Jacen watched them retreat, feeling as confused as they looked, until Luke turned and extended his hand.
“Thank you for coming, Jacen.”
“Mara was a great Jedi and a loving aunt.” As Jacen clasped arms, he took extra care to hide his feelings from the Force. It was hard to imagine his uncle having the strength to probe for guilty emotions right now, but the galaxy was littered with the body parts of those who had underestimated the strength of Luke Skywalker. “I would never have missed the chance to show my respect for her.”

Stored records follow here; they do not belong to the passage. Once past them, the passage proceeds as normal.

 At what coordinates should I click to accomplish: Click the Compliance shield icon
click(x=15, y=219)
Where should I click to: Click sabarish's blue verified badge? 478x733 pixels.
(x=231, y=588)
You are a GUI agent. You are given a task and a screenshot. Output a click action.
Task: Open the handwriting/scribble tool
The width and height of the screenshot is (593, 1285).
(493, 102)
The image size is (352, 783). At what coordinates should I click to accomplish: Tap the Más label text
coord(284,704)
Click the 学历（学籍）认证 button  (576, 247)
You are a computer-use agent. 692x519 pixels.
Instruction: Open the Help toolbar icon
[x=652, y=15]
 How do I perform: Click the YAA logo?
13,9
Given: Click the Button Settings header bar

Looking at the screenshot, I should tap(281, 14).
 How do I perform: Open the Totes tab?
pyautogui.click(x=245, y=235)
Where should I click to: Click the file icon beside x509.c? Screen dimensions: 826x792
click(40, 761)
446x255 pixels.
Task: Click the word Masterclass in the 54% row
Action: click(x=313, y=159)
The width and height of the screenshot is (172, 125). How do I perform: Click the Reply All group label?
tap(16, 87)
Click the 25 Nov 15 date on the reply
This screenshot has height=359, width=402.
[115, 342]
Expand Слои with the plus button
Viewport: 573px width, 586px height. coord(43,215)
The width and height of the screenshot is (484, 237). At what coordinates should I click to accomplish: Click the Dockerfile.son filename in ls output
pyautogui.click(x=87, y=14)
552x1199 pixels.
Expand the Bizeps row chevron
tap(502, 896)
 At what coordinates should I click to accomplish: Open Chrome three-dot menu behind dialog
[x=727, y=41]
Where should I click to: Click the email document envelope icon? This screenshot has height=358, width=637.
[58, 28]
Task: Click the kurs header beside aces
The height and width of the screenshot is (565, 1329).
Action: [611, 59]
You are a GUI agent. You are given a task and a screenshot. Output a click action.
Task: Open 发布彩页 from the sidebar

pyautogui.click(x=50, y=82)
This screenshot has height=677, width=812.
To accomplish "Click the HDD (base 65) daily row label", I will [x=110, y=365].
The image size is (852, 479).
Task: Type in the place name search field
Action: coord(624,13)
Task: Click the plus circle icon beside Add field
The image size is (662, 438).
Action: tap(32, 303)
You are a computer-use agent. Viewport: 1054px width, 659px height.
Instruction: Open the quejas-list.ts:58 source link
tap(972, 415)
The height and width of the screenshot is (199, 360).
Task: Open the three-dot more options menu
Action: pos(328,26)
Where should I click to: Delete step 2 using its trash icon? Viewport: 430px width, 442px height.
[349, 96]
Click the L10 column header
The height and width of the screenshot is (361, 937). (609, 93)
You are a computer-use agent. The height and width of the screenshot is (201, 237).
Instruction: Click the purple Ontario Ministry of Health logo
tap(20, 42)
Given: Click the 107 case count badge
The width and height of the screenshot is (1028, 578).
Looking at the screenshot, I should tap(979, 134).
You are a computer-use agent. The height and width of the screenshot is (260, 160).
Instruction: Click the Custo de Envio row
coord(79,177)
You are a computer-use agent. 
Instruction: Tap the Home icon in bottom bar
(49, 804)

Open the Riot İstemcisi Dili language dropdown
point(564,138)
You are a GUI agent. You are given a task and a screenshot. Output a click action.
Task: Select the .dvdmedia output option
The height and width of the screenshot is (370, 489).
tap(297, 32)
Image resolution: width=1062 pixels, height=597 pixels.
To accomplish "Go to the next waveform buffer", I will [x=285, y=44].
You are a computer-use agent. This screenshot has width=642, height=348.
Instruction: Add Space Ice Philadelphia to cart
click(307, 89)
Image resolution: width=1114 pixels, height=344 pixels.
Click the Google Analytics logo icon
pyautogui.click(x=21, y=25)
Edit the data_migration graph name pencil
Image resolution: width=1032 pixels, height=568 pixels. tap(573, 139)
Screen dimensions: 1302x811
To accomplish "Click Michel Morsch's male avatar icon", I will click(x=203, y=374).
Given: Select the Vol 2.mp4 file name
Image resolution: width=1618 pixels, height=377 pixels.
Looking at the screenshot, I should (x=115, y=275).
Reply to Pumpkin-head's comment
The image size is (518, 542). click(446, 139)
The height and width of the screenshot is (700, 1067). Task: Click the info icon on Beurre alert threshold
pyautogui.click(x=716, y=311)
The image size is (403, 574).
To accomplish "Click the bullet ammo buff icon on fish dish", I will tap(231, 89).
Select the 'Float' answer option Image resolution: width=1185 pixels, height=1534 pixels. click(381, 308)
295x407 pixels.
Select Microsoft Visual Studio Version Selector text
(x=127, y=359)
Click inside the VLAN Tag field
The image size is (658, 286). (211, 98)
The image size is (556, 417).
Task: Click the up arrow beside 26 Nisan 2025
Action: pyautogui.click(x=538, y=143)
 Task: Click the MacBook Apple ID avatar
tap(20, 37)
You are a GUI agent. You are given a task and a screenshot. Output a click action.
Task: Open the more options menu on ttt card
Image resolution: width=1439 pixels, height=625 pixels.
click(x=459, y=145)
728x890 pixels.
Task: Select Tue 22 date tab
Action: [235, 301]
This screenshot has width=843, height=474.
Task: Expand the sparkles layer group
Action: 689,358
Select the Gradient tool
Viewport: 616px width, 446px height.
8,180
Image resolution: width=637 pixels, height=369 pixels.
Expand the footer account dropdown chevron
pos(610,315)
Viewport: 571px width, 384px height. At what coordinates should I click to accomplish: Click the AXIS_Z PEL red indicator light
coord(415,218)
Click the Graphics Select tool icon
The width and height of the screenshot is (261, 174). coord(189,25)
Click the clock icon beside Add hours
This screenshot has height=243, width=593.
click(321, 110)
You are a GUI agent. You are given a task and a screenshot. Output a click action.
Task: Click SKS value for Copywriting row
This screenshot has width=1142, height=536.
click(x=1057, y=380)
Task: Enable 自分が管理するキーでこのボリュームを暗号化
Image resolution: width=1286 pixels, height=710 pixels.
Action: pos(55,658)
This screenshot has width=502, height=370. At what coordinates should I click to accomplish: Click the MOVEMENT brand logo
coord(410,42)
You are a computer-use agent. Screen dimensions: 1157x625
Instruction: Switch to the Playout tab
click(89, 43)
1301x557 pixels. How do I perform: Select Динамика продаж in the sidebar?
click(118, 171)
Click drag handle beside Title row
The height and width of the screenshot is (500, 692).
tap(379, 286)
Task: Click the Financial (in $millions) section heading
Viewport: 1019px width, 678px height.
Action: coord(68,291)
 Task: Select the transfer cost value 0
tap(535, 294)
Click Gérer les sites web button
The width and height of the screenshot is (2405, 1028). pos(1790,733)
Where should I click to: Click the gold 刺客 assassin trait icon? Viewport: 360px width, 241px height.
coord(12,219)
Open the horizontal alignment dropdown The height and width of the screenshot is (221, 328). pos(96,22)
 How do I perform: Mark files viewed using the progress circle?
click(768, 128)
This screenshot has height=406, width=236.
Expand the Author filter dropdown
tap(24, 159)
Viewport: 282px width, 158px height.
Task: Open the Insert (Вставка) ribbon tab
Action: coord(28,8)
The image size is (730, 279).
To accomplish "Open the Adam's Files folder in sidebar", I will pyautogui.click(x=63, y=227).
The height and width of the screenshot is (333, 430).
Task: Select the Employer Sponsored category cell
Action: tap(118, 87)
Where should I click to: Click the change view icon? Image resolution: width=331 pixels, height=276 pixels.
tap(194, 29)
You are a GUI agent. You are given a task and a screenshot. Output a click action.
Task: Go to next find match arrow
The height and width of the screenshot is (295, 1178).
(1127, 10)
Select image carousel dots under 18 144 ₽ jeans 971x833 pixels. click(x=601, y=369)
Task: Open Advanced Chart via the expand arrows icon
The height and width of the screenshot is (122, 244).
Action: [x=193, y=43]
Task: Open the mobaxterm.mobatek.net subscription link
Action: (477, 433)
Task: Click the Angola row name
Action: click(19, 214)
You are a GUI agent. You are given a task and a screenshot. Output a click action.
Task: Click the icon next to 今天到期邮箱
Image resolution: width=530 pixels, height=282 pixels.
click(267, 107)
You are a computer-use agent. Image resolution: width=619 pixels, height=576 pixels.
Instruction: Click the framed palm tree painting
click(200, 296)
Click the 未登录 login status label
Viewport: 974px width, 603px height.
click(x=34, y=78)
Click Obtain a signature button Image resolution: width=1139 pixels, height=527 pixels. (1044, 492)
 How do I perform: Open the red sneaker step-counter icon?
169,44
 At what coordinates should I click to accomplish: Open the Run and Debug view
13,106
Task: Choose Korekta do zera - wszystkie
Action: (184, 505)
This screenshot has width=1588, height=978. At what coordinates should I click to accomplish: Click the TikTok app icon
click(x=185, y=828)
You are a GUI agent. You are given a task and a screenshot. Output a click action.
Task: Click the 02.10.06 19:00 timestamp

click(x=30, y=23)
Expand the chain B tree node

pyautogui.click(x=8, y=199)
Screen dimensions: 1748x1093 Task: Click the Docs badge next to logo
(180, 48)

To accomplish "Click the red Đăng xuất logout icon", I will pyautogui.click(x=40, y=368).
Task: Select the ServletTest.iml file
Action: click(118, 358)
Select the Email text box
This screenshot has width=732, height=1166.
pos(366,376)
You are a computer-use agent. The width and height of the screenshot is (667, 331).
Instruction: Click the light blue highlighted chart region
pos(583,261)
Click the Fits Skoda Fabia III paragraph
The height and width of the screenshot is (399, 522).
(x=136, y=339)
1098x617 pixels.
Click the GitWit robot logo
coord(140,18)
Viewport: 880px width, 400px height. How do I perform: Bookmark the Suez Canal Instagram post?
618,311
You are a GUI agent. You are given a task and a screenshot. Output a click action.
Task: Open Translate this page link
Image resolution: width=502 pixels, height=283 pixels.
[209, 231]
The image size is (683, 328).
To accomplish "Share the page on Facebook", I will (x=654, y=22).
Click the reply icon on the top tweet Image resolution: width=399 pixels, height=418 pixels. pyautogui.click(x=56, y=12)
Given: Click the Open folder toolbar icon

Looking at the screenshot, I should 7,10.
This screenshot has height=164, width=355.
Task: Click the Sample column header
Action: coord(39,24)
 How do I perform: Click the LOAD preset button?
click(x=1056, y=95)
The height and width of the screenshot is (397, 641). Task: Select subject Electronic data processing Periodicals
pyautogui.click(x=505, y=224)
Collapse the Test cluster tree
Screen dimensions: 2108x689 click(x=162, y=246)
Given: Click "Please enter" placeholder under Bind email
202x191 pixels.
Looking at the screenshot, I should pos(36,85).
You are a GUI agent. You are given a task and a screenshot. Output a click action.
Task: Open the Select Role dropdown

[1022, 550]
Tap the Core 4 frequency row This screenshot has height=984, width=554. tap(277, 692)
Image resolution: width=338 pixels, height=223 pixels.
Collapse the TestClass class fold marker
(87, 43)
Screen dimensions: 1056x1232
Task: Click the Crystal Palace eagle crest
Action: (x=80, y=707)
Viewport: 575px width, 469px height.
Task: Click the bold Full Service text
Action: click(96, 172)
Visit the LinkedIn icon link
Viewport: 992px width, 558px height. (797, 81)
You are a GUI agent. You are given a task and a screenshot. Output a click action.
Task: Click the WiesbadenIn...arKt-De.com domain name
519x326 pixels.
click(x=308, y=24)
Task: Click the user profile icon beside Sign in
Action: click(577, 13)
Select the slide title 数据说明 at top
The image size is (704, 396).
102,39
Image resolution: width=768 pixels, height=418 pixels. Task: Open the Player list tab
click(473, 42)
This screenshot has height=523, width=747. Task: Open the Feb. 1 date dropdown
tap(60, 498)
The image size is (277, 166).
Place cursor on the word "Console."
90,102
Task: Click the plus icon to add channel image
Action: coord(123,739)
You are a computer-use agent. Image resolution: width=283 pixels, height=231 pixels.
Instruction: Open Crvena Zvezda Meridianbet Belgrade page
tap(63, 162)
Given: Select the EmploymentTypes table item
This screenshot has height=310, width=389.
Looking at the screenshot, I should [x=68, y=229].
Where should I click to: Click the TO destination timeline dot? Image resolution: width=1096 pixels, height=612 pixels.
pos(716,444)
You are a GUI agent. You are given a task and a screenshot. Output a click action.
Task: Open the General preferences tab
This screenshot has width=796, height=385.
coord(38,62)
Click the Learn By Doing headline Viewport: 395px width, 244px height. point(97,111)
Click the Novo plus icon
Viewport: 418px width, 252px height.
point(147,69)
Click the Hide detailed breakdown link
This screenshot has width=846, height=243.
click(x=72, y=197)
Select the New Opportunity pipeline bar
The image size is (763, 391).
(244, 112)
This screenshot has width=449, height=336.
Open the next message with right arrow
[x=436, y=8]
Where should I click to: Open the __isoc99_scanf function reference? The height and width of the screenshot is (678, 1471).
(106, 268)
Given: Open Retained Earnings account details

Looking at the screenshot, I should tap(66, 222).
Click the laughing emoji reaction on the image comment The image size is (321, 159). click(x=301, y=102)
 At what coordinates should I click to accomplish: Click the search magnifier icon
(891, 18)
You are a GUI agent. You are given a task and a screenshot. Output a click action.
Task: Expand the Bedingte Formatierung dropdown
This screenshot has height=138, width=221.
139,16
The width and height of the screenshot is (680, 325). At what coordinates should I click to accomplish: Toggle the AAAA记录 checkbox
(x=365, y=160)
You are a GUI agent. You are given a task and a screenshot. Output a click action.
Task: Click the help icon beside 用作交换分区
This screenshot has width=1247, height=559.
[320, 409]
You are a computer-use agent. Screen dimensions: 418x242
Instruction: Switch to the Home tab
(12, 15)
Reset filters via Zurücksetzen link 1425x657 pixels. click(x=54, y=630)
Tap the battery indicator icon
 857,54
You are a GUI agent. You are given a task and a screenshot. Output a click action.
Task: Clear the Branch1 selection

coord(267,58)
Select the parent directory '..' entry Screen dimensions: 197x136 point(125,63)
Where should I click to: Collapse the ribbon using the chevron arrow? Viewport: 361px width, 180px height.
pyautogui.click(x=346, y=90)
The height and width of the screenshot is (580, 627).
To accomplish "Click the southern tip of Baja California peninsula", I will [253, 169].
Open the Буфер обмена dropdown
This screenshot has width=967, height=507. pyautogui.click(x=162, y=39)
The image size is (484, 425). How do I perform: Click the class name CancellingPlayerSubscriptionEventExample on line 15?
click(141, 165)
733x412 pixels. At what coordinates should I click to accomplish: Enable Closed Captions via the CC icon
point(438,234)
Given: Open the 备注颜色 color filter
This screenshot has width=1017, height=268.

“I’m glad. It’s time we healed this rift between us.” Luke returned his gaze to Mara’s body. “I think that must be what she’s trying to tell us.”
“
Tell
us?” Jacen echoed.
He looked to the top of the pyre and decided Luke must be losing touch with reality. Mara lay as dead as before, neither her lips nor anything else moving; there was no sound coming from anywhere near the vicinity of the body.
Then he noticed that Mara’s white-swaddled form was starting to grow translucent and glow with Force energy. Saba sissed in astonishment and several other Masters sighed in relief, but Jacen nearly choked on his shock. If Mara was trying to tell anyone
anything,
it had nothing to do with reconciliation—and everything to do with exposing her killer.
Luke clasped Jacen’s shoulder. “She waited until we were together,” he said. “I think there’s a message in that, don’t you?”
“Uh, yes…of course.” To Jacen’s amazement, there was no hint of deception or cynicism in his uncle’s voice or presence. Luke had clearly drawn the wrong conclusion about what Mara was trying to tell him—perhaps because she had died while keeping her activities secret from him—and Jacen was more than ready to embrace his good fortune. “I think that must be
exactly
what Mara is telling us. We can’t save the Alliance without working together.”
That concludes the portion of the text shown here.